I decided to make this cake because I’ve been so intrigued with using vegetables in cakes lately. Actually, since I made my Potato, Pecorino & Rosemary bread, I’ve been interested to see how a similar vegetable would work in a cake. The potato in the bread created a light, fluffy and delicious bread and I wanted to see if sweet potato would do the same for a cake. I was very happy to see that that was indeed exactly what it did. Adding mashed sweet potato to the batter resulted in a moist, light crumb and added lovely depth to the cake.
I wanted to fill the cake with something simple and relatively neutral in flavour as the cake and the buttercream are both very flavourful and I didn’t want the finished cake to be overwhelming. I decided to use a very lightly sweetened chantilly cream (vanilla cream) which worked perfectly. To top the cake, I made a maple syrup flavoured buttercream which was light, fluffy and sweet. For a final flourish, I added the maple-candied nuts which was, perhaps a bit over-the top but man, was it a good decision. I used salted, roasted mixed nuts and the intense saltiness paired with the sweetness of the maple syrup was just heaven and reminded me a lot of the flavour bomb that is bacon with maple syrup.
This cake is pure perfection for the Festive season and should definitely be the centerpiece of your dessert table.
- 250 g butter room temperature
- 300 g caster sugar
- 4 extra-large eggs
- 1 teaspoon vanilla extract
- 1.5 cups cooked mashed sweet potato
- 400 g flour
- 1.5 teaspoons baking powder
- 1/2 teaspoon bicarbonate of soda baking soda
- 1 teaspoon ground cinnamon
- 1/2 teaspoon ground ginger
- pinch of ground cloves
- 100 ml milk
- 150 g butter room temperature
- 500 g icing sugar
- 2 tablespoons maple syrup
- splash of milk
- 100 g roasted salted nuts, roughly chopped
- 1/2 cup maple syrup
- 250 ml cream
- 1 tablespoon caster sugar
- 1 vanilla pod scraped
To make the cake, pre-heat the oven to 180°c and line 3x 20cm cake tins with baking paper.
Beat the butter and sugar together until light and creamy.
Add the eggs one at a time and beat well after each addition.
Beat in the vanilla and the sweet potato puree.
In a separate bowl, combine the flour, baking powder, baking soda and spices and mix well.

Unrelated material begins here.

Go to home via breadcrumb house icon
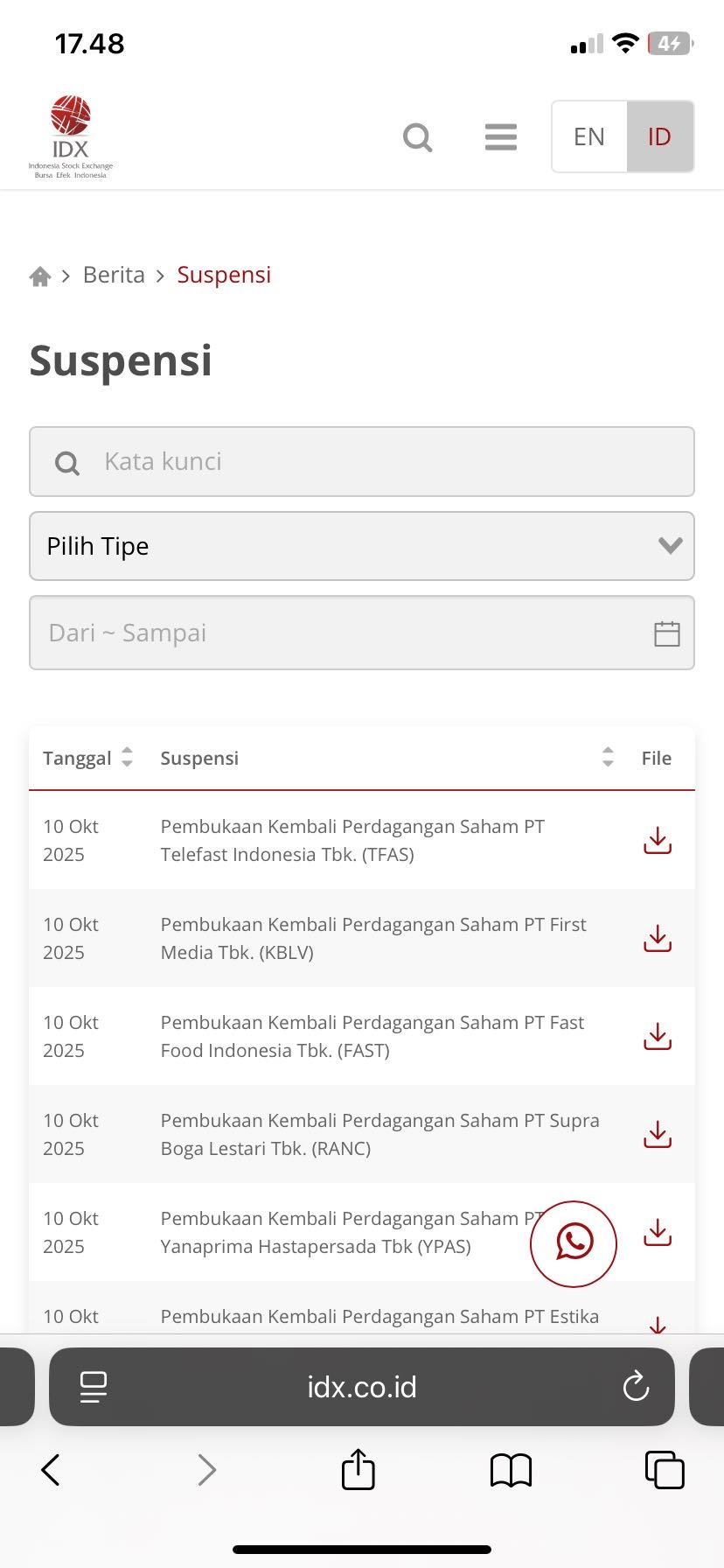 pos(40,276)
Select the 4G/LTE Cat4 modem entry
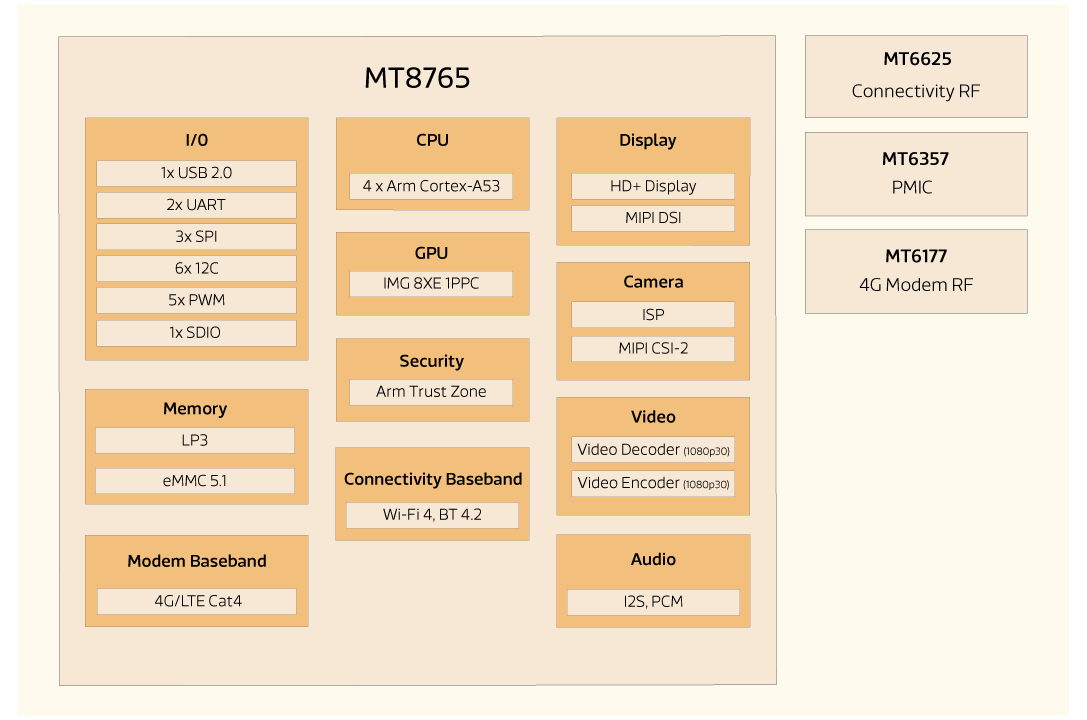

Add the flour mixture and milk, alternatively, to the butter and sugar mixture. Mix well after each addition and scrape down the bowl.
Transfer the batter to the prepared cake tins.
Place in the oven and bake for 20-25 minutes or until the cakes are golden brown and a skewer inserted comes out clean. (Remember, all ovens differ so your cake might bake longer or in less time than mine.)
When the cakes are cooked, remove from the oven and allow to cool completely on wire racks.
To make the buttercream, beat the butter and icing sugar until light and fluffy then add the maple syrup and beat for another 2 minutes. Set aside.
To make the maple-candied nuts, simply combine the ingredients in a non-stick frying pan and place over medium heat. Allow the maple syrup to caramelise for 5 minutes then tip out onto a baking-paper lined plate. Allow to cool completely.
For the Chantilly cream, whip the cream until soft peaks form then add the sugar and the vanilla seeds and whip until cream has formed stiff peaks.
To assemble the cake, layer the cakes with Chantilly cream and cover in the maple buttercream.
Top with the maple-candied nuts and serve.